Problem details
Every line below is to be copied exactly, with the pictures left out.

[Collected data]

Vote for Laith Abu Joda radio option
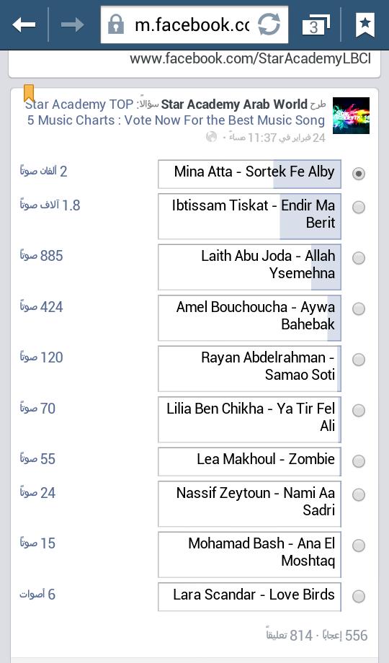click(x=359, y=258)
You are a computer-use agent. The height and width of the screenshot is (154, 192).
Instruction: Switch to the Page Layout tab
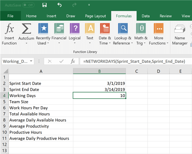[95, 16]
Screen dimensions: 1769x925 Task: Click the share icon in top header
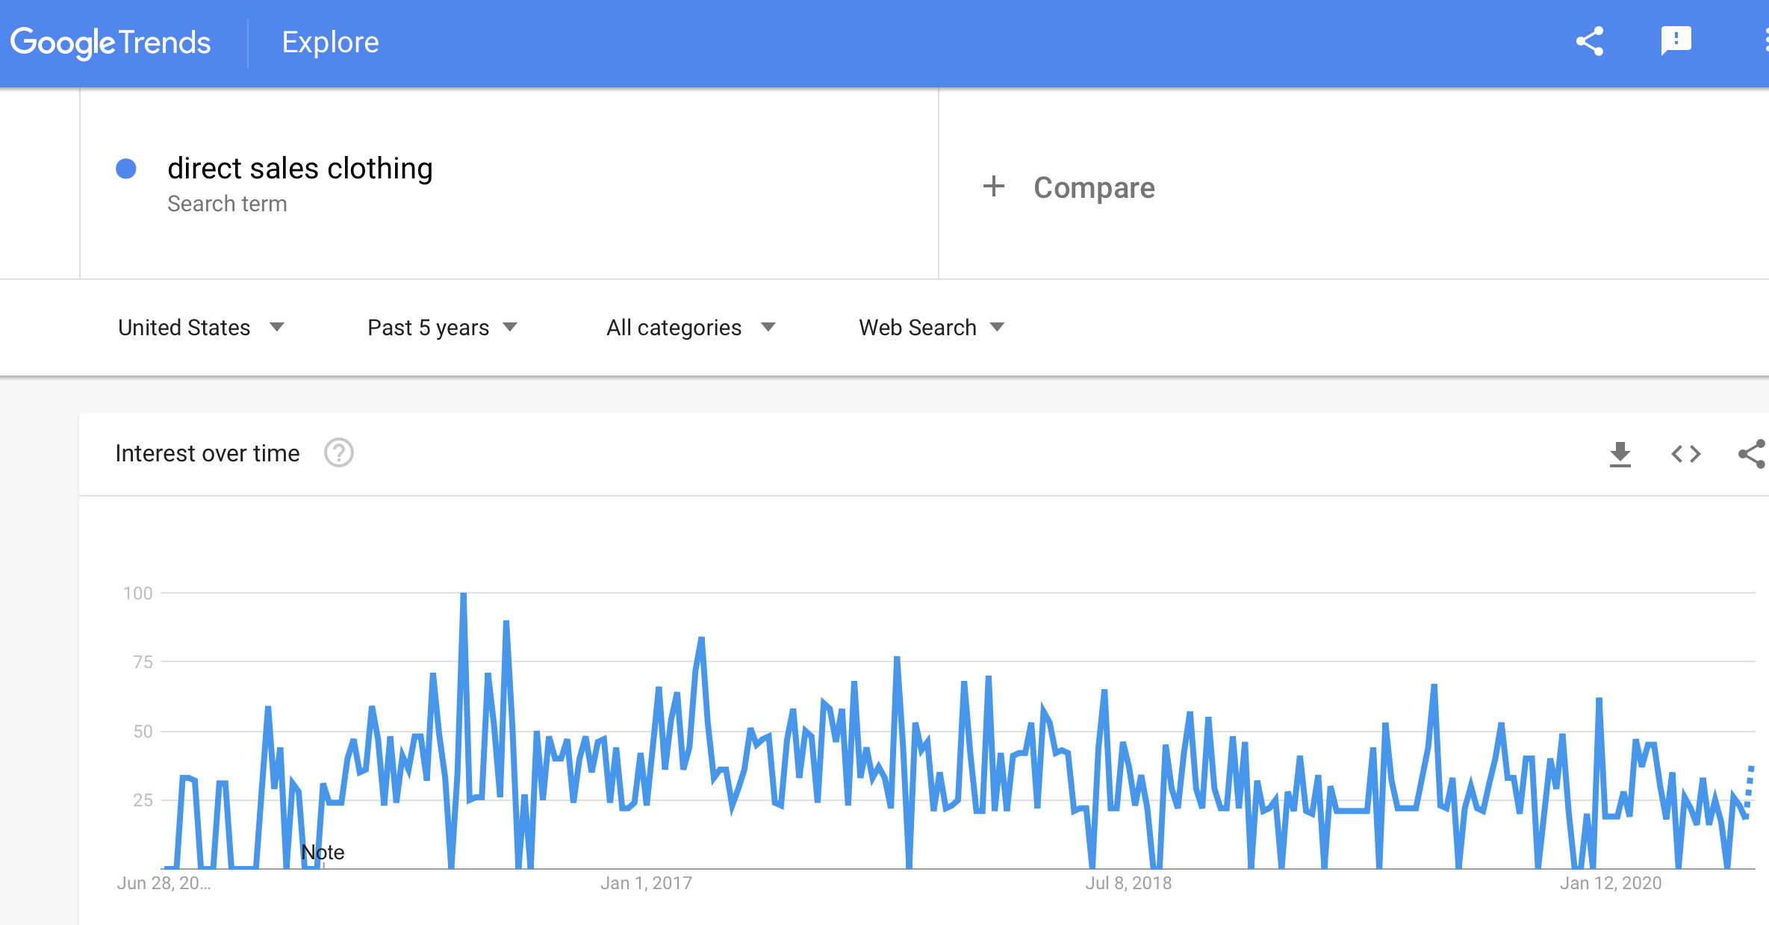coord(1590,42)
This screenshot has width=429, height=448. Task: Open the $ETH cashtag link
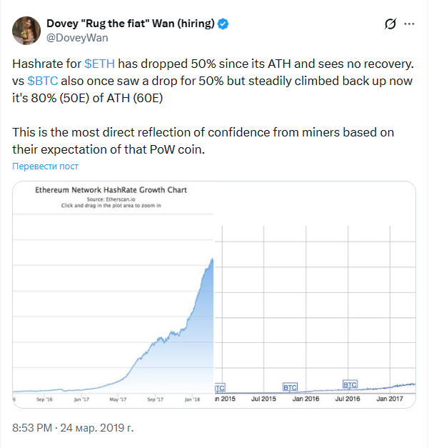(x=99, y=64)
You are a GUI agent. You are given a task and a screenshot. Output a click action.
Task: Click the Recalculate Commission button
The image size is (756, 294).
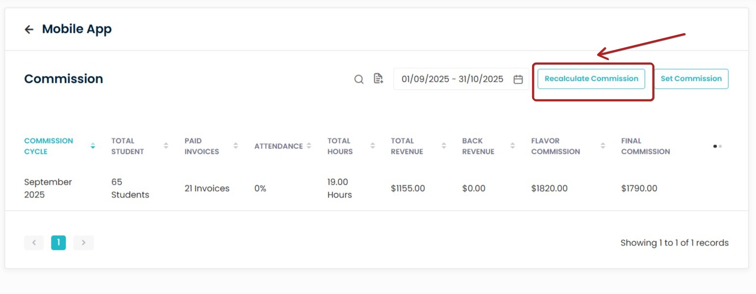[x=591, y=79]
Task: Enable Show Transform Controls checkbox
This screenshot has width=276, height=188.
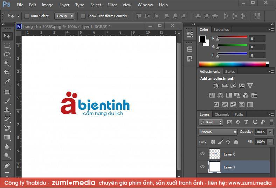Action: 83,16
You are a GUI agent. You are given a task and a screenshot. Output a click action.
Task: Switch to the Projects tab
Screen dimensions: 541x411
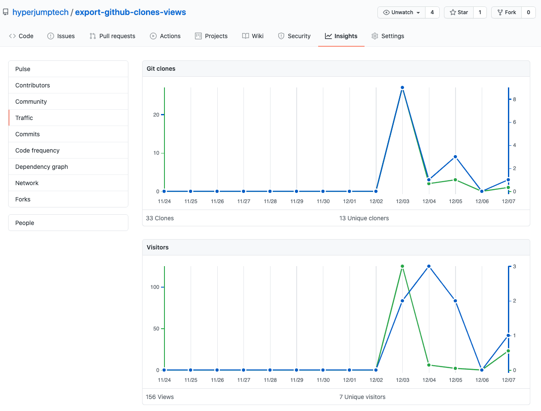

Answer below
Vote for Laith Abu Joda radio option
click(x=359, y=258)
You are a computer-use agent. The height and width of the screenshot is (154, 192).
Instruction: Switch to the Page Layout tab
[95, 16]
Screen dimensions: 1769x925 Task: Click the share icon in top header
coord(1590,42)
This screenshot has width=429, height=448. Task: Open the $ETH cashtag link
(x=99, y=64)
You are a GUI agent. You are given a task and a screenshot. Output a click action.
Task: Click the Recalculate Commission button
The image size is (756, 294).
[x=591, y=79]
Task: Enable Show Transform Controls checkbox
This screenshot has width=276, height=188.
Action: 83,16
You are a GUI agent. You are given a task and a screenshot. Output a click action.
Task: Switch to the Projects tab
Screen dimensions: 541x411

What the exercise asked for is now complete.